Stored items:

——

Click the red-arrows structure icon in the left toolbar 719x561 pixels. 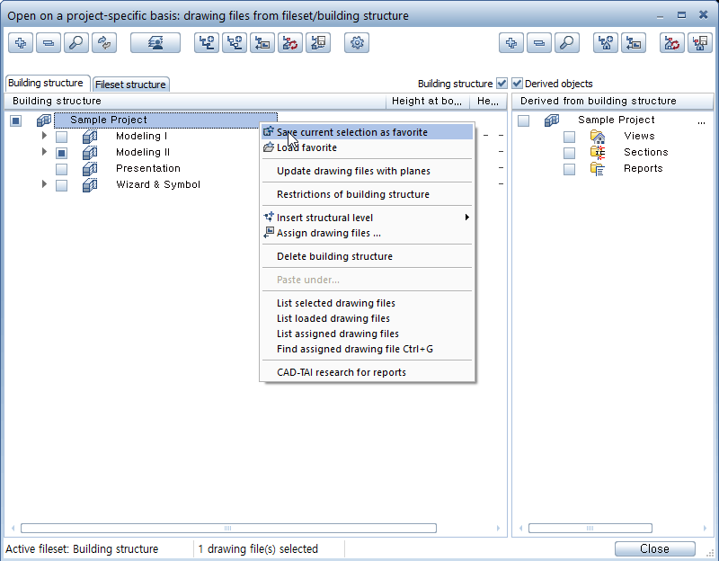290,42
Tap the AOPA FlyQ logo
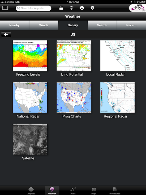 [138, 8]
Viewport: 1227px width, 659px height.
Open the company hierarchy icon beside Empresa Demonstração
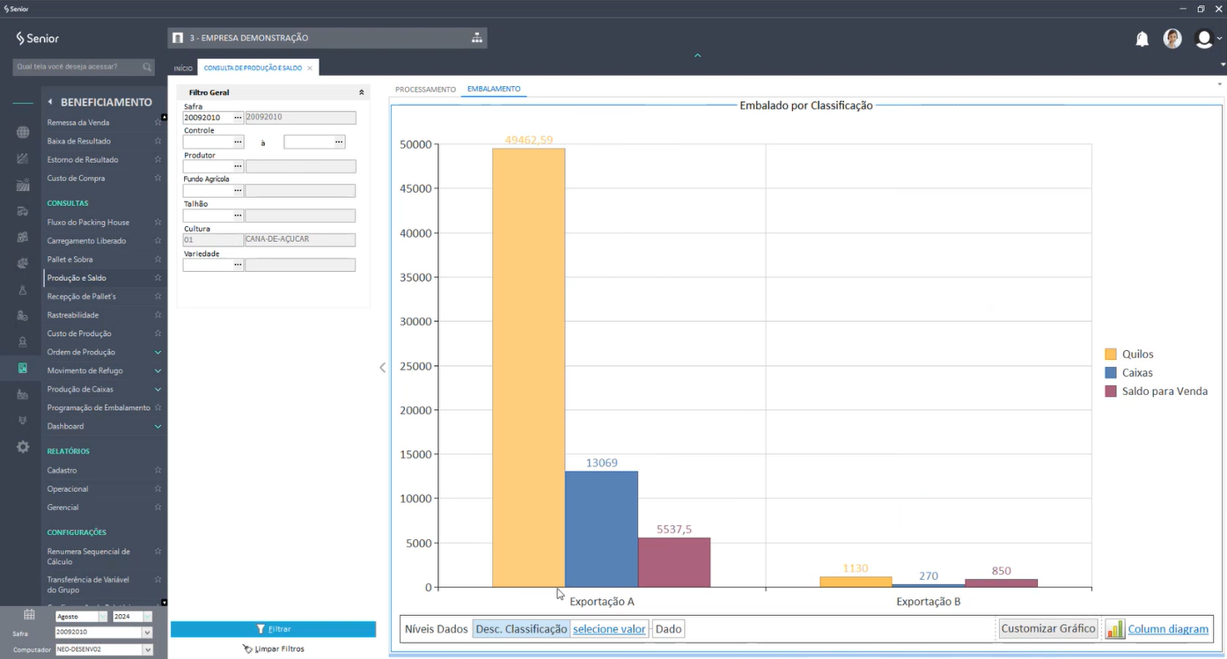point(476,38)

——

TASK ITEM: Before duplicating, set the pictures aside; then output exactly the lines from the one with "Tap the AOPA FlyQ logo" through the end of the records, and only those.

SOLUTION TO THIS PROBLEM:
Tap the AOPA FlyQ logo
 [138, 8]
Viewport: 1227px width, 659px height.
Open the company hierarchy icon beside Empresa Demonstração
point(476,38)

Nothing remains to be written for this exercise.